What do I mean to you Monica, ?, where do I stand with you Monica, ?, what is it that you feel for me ?, about me ?, for I never know from one minute to the next if I am in your good graces or in the dog house or worse in the garbage can . "
LOVE
BILL .
Chapter 7
Dated, some time around September 5th 2006
A card to the Princess. From the Frog.
A picture of a sad faced, apologetic looking Black Bear, - stares out at the Princess with the words .
I just wanted to say . . .
"Monica,"
I'm sorry.
"I realize that the above words hold no significance for you
and are unacceptable, but believe me when I say
that I never would - intentionally ( or otherwise ) -
create a situation that would cause you to be angry -
and upsetting to me."
"LOVE BILL ."
Chapter 8
A Letter To THE PRINCESS,
dated September 8th, 9th, 12th 2006
Dear Moneca :
Another letter to you I may never send, but write I must.
I am torn to shreds Moneca, by all my feelings for and about you, by what I see coming from you, what I hear in some of what you say, and all this has left me in a state of uncertainty - it is very unclear to me, as to what I mean to you ?, if I mean anything at all .
As I look back over the hours we have been in each others company, I have come to feel as if I have been but a grain of sugar, to sweeten - for a moment or two - your cup of lonely / aloneness and now - from what I feel and what I have heard - you no longer have need of me as a sweetenor to lessen the bitterness - the bitter taste that being alone, on your own, lonely brings to your cup of tea / life .
My thoughts Moneca, my feelings are, that your mister Psycho - Priest, has penetrated your resolve to leave him behind - a memory, history - and has slowly broken down your walls so that he may once again know your beauty, your passion. Something Moneca, - I do believe - was but paper thin ( that wall ) and I truly believe that your words ( " I want nothing more to do with him " ) had a very hollow ring to them, as they echoed in my ears, and I believe that they where empty of true meaning .
On more than one occasion Moneca, I have said to you, written to you, that I seem to have the inability to read, to know, to understand just what it is that a woman may or may not feel for me or about me - that is, of coarse, until the games are over and she makes all plane and clear, and shows me just how and what she truly felt and feels, ( likes me ?, dislikes me ?, wants me to be with her ?, or out of her life ?, desires me or not ?, appreciates me ?, has respect for me ? ) and in your case I have to wonder ?, whether I have been, or am but a filler for your empty, and boring, alone and lonely hours, substitute for what has yet to come along, that will meat your expectations, or am I the buffer in the here and now, against that which has become history .

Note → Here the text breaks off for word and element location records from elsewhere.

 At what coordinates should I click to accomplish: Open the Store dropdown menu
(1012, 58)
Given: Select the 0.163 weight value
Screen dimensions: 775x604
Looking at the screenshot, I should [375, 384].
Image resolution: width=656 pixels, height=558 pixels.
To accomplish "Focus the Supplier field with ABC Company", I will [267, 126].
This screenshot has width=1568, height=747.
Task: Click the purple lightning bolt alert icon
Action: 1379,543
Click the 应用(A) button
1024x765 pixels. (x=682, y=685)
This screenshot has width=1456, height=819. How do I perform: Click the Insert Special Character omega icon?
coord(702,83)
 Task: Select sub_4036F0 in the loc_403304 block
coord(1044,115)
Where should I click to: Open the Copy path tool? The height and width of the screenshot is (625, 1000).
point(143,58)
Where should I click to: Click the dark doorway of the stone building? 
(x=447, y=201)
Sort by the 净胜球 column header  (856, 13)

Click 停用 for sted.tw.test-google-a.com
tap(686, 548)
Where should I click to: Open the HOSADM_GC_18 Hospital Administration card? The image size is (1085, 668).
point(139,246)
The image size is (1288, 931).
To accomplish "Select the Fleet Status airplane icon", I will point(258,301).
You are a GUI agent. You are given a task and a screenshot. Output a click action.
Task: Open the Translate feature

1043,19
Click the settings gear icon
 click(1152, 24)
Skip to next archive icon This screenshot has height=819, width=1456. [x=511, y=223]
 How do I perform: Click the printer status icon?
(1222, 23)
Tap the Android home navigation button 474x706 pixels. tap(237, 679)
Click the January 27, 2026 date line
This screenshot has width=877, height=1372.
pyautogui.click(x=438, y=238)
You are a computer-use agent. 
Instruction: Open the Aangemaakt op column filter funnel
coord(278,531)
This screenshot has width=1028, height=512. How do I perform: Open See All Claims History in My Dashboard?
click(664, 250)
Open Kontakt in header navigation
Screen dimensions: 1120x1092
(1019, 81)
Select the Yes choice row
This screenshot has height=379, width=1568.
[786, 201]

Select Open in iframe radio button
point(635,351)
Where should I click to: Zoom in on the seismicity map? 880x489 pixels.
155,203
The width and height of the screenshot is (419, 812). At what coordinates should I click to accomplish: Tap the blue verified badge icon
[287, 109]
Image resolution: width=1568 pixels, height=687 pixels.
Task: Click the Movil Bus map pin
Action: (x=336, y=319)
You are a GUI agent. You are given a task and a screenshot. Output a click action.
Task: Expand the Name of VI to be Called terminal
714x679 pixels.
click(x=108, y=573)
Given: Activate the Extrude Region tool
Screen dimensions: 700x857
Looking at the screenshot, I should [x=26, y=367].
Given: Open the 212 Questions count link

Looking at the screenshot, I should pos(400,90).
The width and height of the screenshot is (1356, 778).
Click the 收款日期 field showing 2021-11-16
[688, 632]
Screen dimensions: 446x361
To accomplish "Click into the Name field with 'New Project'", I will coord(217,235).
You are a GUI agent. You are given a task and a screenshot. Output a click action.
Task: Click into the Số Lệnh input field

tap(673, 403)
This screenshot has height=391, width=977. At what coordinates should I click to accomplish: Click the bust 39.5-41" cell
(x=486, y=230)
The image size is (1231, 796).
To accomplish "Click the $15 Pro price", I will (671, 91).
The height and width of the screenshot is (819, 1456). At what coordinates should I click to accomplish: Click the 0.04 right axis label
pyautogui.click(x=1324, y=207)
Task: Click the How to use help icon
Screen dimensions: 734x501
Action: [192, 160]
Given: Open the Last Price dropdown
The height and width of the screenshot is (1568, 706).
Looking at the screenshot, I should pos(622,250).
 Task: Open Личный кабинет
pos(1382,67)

Once again Monica, I have come to the conclusions I have because of my many experiences ( past and present ) , what I have seen and see, what I have heard and hear and from what I feel, and we know Monica, that it all comes ( the contents of my letters ) from inside my head and may have little to no relevance within your perception of reality and outside of my troubled mind. All these thoughts and feeling I have, - and do express - for and about you Monica, seem to ride upon the crests of tsunami waves and in the valleys of troubled waters, and in the turbulence of a stormy sea - but my Dear, that is just me
And so my Dear Monica, until your true and honest feelings for me, about me, flow or blow out from that beautiful mouth of yours, past those sweet lips - I very much desire to caress, to touch, to feel against mine - of yours and tell me - in no uncertain terms, in clear words - just where I stand, where I fit ( if I fit at all ? ) in your scheme of things .
I have come to the realization Monica, - no ! - I have accepted the realization that I am not the man of your dreams, the man in your dreams, and that my dreams, my hopes, my desires are but specks of dust one can see in the rays of sun light, that is, before you have shut the blinds against that light, so that my dust gets absorbed be the darkness and becomes invisible, will never have the opportunity to land and be seen upon the shelves, the books of your life and so will never become a part of, but will simply be blown over, past all the moments of your life and life's experiences. As dust, - my dreams, hopes and my desires are, by your hand , being swiftly ejected from the rays, the streams of light I want you to see by and relegated, injected into the black passage ways, the dark corners, the empty spaces of my life as you breath a sigh, that will send all I have for you, all I feel for you on a distant journey, scattered - by the winds of what you think of me, feel about me, feel for me -into the distant ( four corners of your universe ) space of limbo, there to float - lifeless - for all eternity. There to be lost for all time - as time passes us all by - in your and my memories hoard.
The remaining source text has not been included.